§ TASK: Your copy should match the records exactly, apart from the pictures, which stay out.

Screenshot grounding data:
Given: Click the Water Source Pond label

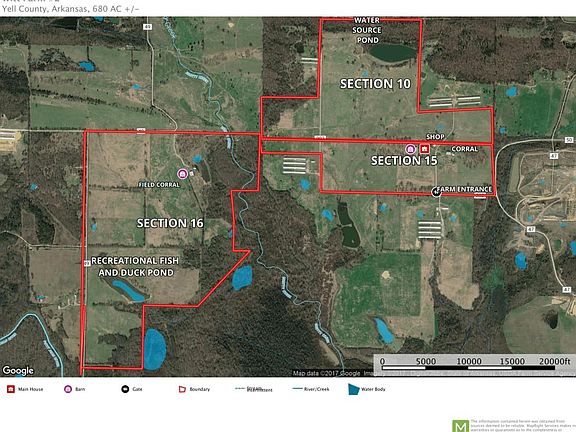Looking at the screenshot, I should pos(367,30).
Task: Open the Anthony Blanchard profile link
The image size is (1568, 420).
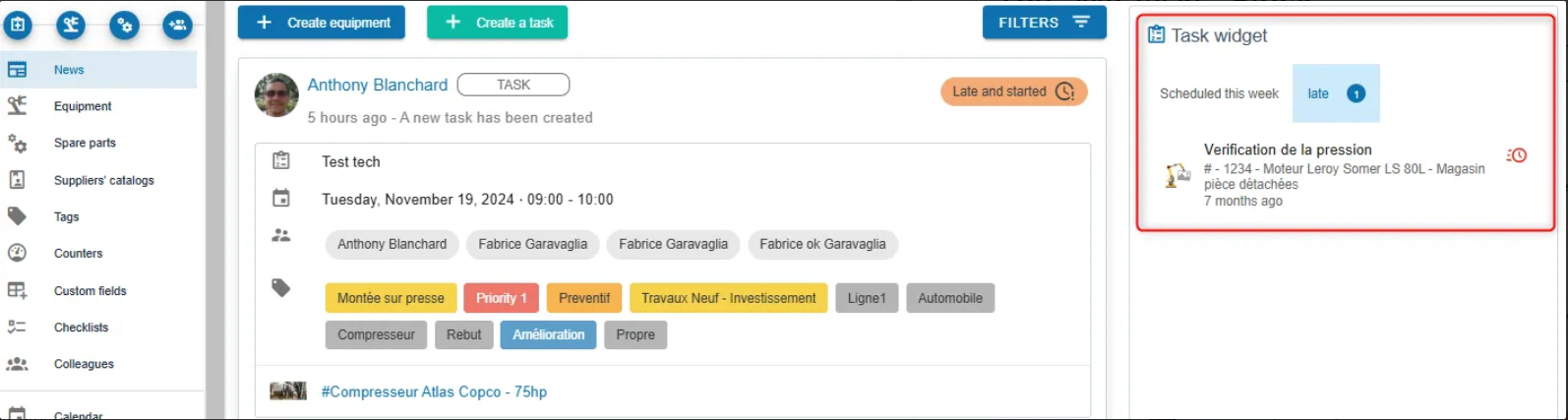Action: coord(377,86)
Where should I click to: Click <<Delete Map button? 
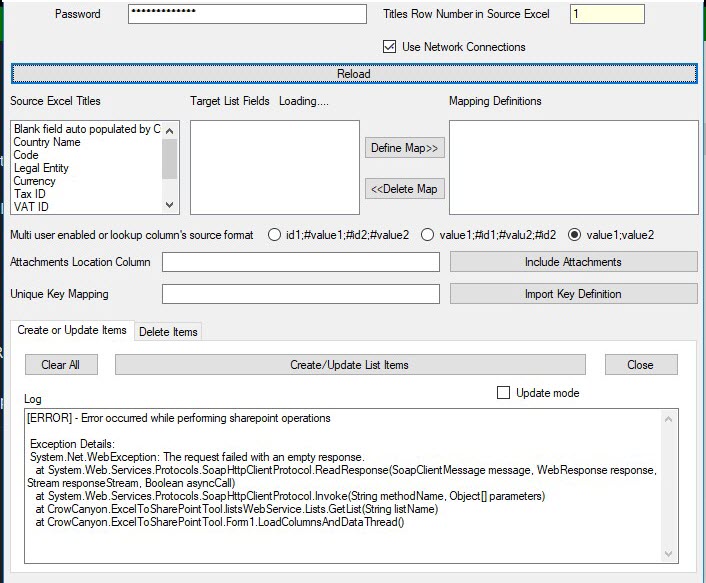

§ WRITTEN ANSWER:
Given: Click the Water Source Pond label

Looking at the screenshot, I should pos(367,30).
Task: Open the Anthony Blanchard profile link
The image size is (1568, 420).
Action: coord(377,86)
Where should I click to: Click <<Delete Map button? 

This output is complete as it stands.